My latest article at The Register:
Robert Heinlein was right to be worried. What if there really is a planet of giant, psychic, human-hating bugs out there, getting ready to hurl planet-busting rocks in our general direction? Surely we would want to know?
Luckily, big science projects such as the Large Synoptic Survey Telescope (LSST), which (when it's fully operational in 2016) will photograph the entire night sky repeatedly for 10 years, will be able to spot such genocidal asteroids - although asteroid-spotting is just one small part of the LSST's overall mission.
Two years ago we spoke to Jeff Kantor, LSST data management project manager, who described the project as "a proposed ground-based 6.7 meter effective diameter (8.4 meter primary mirror), 10 square-degree-field telescope that will provide digital imaging of faint astronomical objects across the entire sky, night after night."
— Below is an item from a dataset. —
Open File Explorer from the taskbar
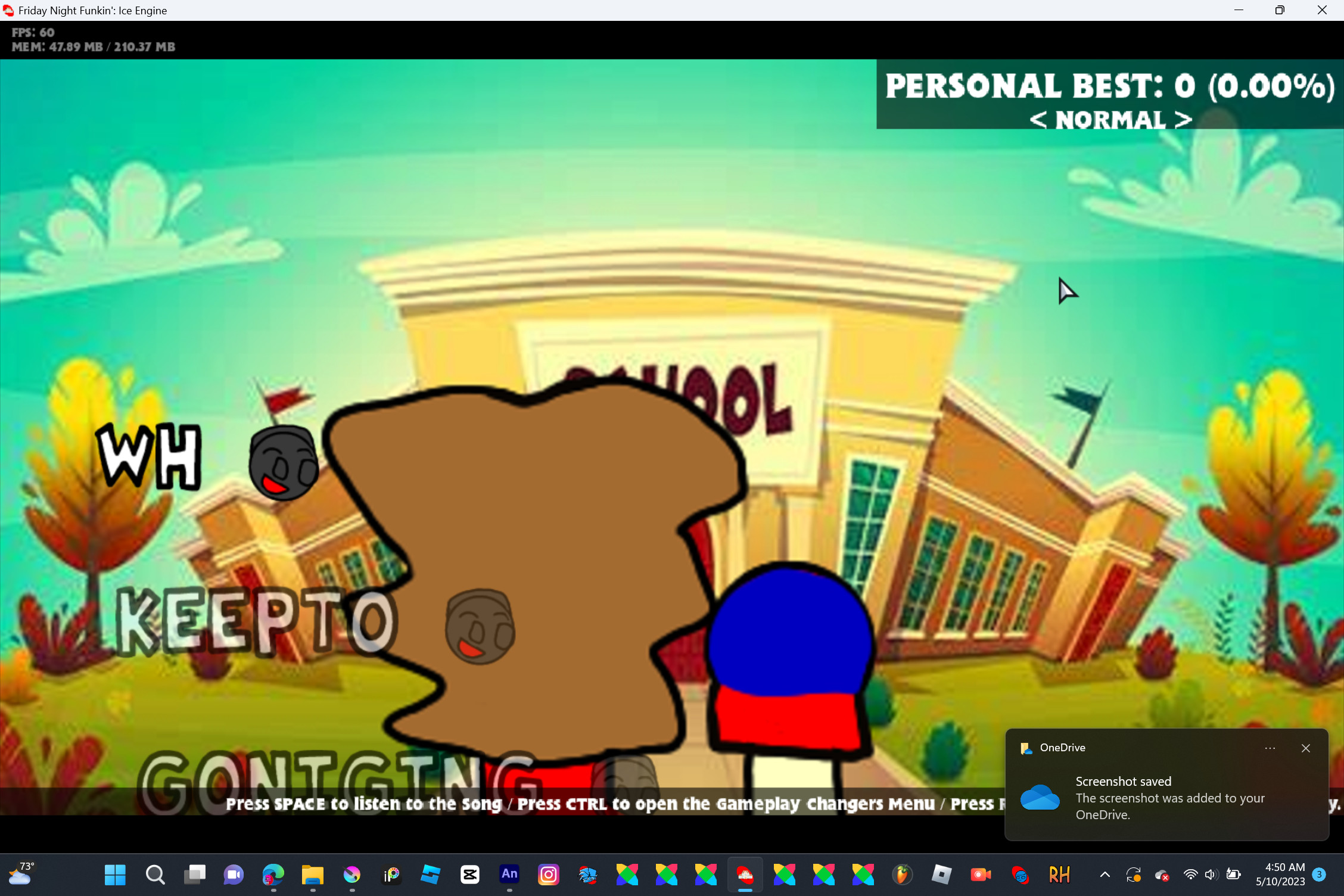The height and width of the screenshot is (896, 1344). [x=312, y=874]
I caught up with Jeff again a couple of weeks ago, and asked him how this highly ambitious project is progressing.
...
They now have a prototype system of about 200,000 lines of C++ and Python representing most of the capability needed to run an astronomical survey of the magnitude typically done today. Next, they have to scale this up to support LSST volumes. According to Jeff: "We hope to have all of that functioning at about 20 per cent of LSST scale of the end of our R&D phase. We then have six years of construction and commissioning to 'bullet-proof' and improve it, and to test it out with the real telescope and camera."